Application 12414-2022

Admitted 1999

Hearing 3 April 2023

Reasons 11 May 2023

The SDT ordered that the respondent should be struck off the roll. 

While in practice as a solicitor and principal at Absolute Legal Ltd the respondent had used client money for a purpose not permitted under the Solicitors Accounts Rules as evidenced by the minimum cash shortage which had arisen on client matters C and D, and had thereby breached rules 1.2(c), 20 and 5.1 of the SRA Accounts Rules 2011; principles 2, 6 and 10 of the SRA Principles 2011; principles 2 and 5 of the SRA Principles and paragraph 4.2 of the Code of Conduct for Solicitors, RELS and RFLs.

He had (a) failed to carry out client account reconciliations, and (b) failed to keep accounting records for the firm properly written up to show dealings with client and office money, and had failed appropriately to record all dealings with client money in accordance with the applicable rules, thereby breaching principles 6 and 10 of the SRA Principles 2011; rules 29.1, 29.2, 29.9 and 29.12 of the SRA Accounts Rules 2011; principle 2 of the SRA Principles; rules 8.1 and 8.3 of the SRA Accounts Rules, and rule 4.2 of the code. He had acted recklessly.

He had failed to obtain accountant’s reports for the firm in breach of principles 6 and 10 of the SRA Principles 2011; rule 32A1(a) of the SRA Accounts Rules 2011; principle 2 of the SRA Principles 2019; and rule 12.1 of the SRA Accounts Rules. He had acted recklessly.

He had caused or allowed to be deleted two emails addressed to Mrs Huxtable (COLP of the firm) from the SRA dated 23 August 2019 and 29 October 2019, thereby breaching principles 2 and 6 of the SRA Principles 2011. He had acted dishonestly.

The respondent’s motivation had been to hide the firm’s financial distress and the chaos into which his accounts had descended, and to conceal the SRA’s investigation from his wife. That might have started as something spontaneous, but had become a deliberate course of action which had spiralled away from the respondent.

He had made no attempt to pay back the lost funds and he had abdicated that responsibility to his wife. The harm caused was very high.

He had acted dishonestly, which was the gravest possible aggravating factor. There were very few mitigating factors save that the respondent had no previous disciplinary findings recorded against him and that he had had a hitherto unblemished career.

The respondent had not advanced any exceptional reasons as to whether the ultimate sanction of striking off should not apply given the finding of dishonesty. The reputation of the profession required no lesser sanction than that he be struck from the roll.

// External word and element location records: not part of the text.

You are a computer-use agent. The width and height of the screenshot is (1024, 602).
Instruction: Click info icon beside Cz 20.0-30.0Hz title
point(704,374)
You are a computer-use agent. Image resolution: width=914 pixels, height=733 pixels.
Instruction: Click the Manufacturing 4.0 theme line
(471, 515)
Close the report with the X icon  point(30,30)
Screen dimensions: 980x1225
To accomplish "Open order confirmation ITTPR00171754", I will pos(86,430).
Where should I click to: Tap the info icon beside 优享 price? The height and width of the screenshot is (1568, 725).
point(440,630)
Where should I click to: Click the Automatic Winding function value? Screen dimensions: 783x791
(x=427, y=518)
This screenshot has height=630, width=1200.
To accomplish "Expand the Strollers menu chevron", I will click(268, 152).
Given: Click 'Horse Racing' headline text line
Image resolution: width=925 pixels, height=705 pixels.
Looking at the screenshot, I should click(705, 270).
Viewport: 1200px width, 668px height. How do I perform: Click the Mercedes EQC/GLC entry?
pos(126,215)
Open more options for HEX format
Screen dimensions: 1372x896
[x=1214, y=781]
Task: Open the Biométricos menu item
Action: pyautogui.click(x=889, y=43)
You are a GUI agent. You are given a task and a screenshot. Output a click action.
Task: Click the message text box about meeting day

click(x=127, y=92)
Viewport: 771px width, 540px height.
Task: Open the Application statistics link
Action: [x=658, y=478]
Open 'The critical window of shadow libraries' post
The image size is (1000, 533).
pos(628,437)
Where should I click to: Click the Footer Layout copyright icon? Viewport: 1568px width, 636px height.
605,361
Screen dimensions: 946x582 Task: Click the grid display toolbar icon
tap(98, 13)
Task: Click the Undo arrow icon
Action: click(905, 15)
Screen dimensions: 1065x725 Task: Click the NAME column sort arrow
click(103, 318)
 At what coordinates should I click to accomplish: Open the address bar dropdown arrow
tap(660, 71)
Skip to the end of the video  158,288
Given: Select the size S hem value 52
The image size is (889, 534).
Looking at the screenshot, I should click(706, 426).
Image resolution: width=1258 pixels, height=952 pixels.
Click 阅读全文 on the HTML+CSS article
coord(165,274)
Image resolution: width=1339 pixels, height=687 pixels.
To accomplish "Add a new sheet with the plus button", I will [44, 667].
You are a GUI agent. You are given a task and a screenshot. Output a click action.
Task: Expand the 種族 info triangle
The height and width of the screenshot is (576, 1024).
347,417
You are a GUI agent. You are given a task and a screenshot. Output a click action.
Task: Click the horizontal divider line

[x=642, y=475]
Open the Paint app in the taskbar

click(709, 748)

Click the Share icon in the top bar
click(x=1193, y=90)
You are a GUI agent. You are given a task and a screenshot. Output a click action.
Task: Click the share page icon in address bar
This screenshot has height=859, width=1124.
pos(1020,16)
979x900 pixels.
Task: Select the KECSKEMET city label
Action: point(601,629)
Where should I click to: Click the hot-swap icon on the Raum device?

The respondent was ordered to pay costs of £18,500.

Ivy Solicitors Ltd

On 1 June the Solicitors Regulation Authority intervened into the above-named recognised body, Ivy Solicitors Ltd, of 219 Chingford Mount Road, Chingford, London E4 8LP, and into the practice of Mohamed Faisal Mamon.

Mamon is the sole director of the firm.

The grounds of intervention into Ivy Solicitors Ltd and into the practice of Mamon were that they had failed to comply with rules made under section 9 of the Administration of Justice Act 195, and sections 31, 32 and 37(2)(c) of the Solicitors Act 1974 – paragraph 32(1)(a), Schedule 2 to the Administration of Justice Act 1985, and paragraph 1(1)(c), Schedule 1 to the Solicitors Act 1974 (as amended).

Mamon’s practising certificate was suspended automatically as a result of the intervention decision.